Redshift Date Functions Demystified: DATEDIFF and DATEADD
What are the DATEDIFF and DATEADD functions in Redshift, and how do you use them? All you need to know, with examples.
Redshift provides a rich set of functions to work with dates and times. Among these, the Redshift DATEDIFF and DATEADD are two essential tools for manipulating and analyzing dates. In this article, we'll dive into the inner workings of these functions and provide examples to help you master them and become a true time-lord!
What is Amazon Redshift?
Amazon Redshift is a gold standard in the data industry providing a cloud-based data warehouse service that can scale to handle the data of any organization, large or small. With Petabyte level storage and lightning-fast querying, it is a highly flexible and performant solution and when combining this with all of the obvious benefits of AWS cloud integrations it can slot very nicely into any AWS cloud platform.
As such a popular solution the demand for Amazon Redshift expertise is growing, and being able to set yourself apart from the pack is key to securing new roles in the industry and being maximally effective to provide the most value within your team. A typical use case of Redshift is for time-based analytics as analysts and engineers often are interested in parsing data over a set period of time to gain valuable point-in-time insights.

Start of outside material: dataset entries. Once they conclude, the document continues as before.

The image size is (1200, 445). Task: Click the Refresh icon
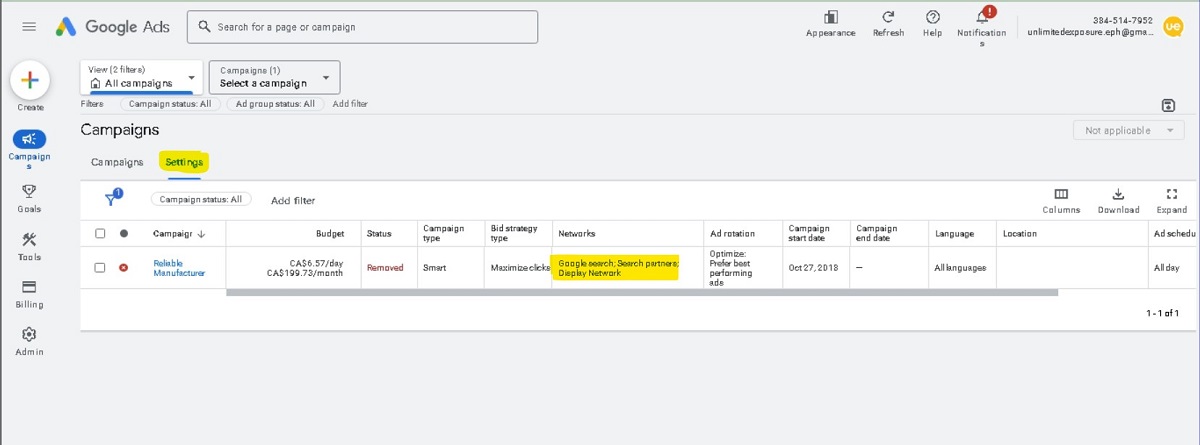tap(888, 18)
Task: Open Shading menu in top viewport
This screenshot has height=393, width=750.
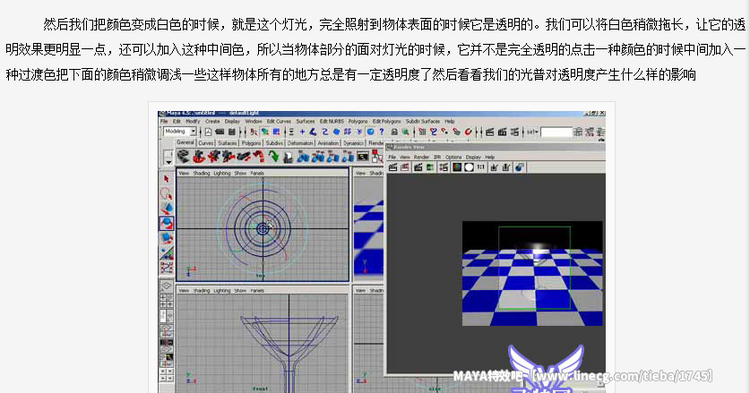Action: point(201,173)
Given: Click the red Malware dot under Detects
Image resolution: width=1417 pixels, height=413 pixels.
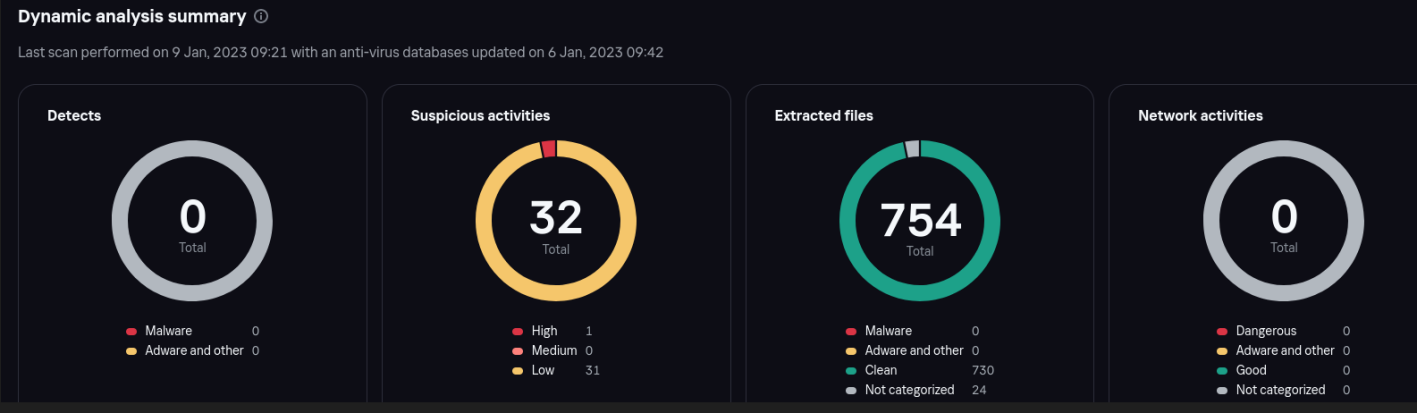Looking at the screenshot, I should [x=131, y=331].
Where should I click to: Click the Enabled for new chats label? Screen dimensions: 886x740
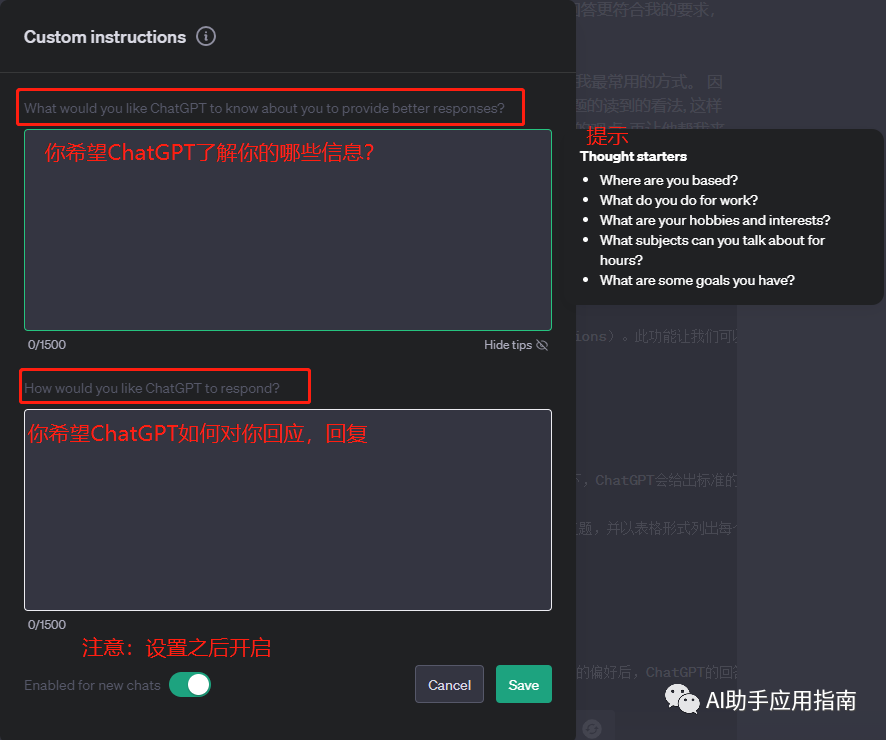click(x=92, y=685)
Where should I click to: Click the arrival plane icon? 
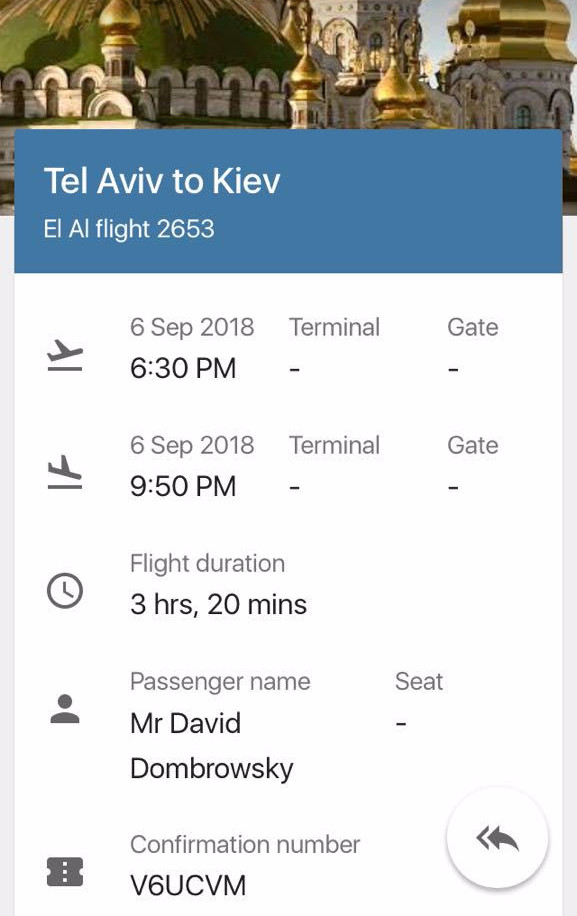(x=65, y=472)
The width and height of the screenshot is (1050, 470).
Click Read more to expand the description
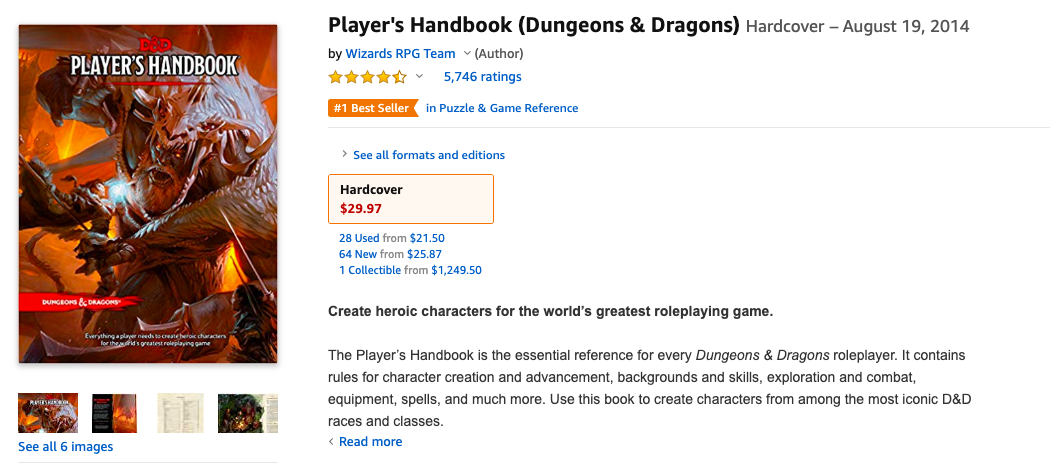click(370, 442)
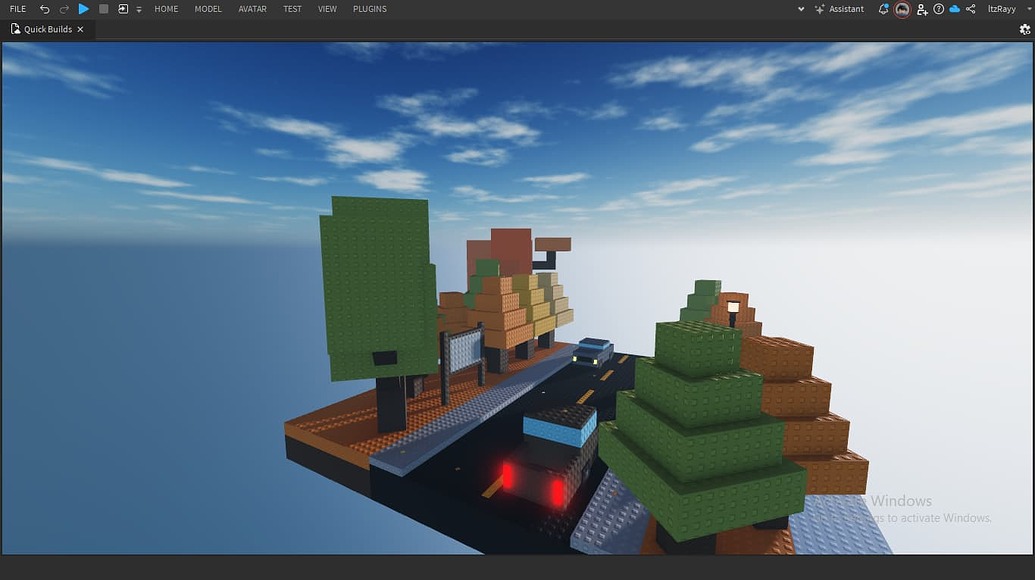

How to Use the Amazon Redshift DATEDIFF Function
We’ve all been there: “So my flight is on the 21st September and it's currently the 10th June…how many days do I need to survive before I go on holiday?...30 days have September, April, June, and November…”
Working with dates as a human is typically quite annoying - the Gregorian calendar invented by Pope Gregory XIII in October 1582 clearly did not have date-based analytics in mind when he created this new calendar. Luckily for us, Amazon Redshift provides handy functions out of the box for us to leverage.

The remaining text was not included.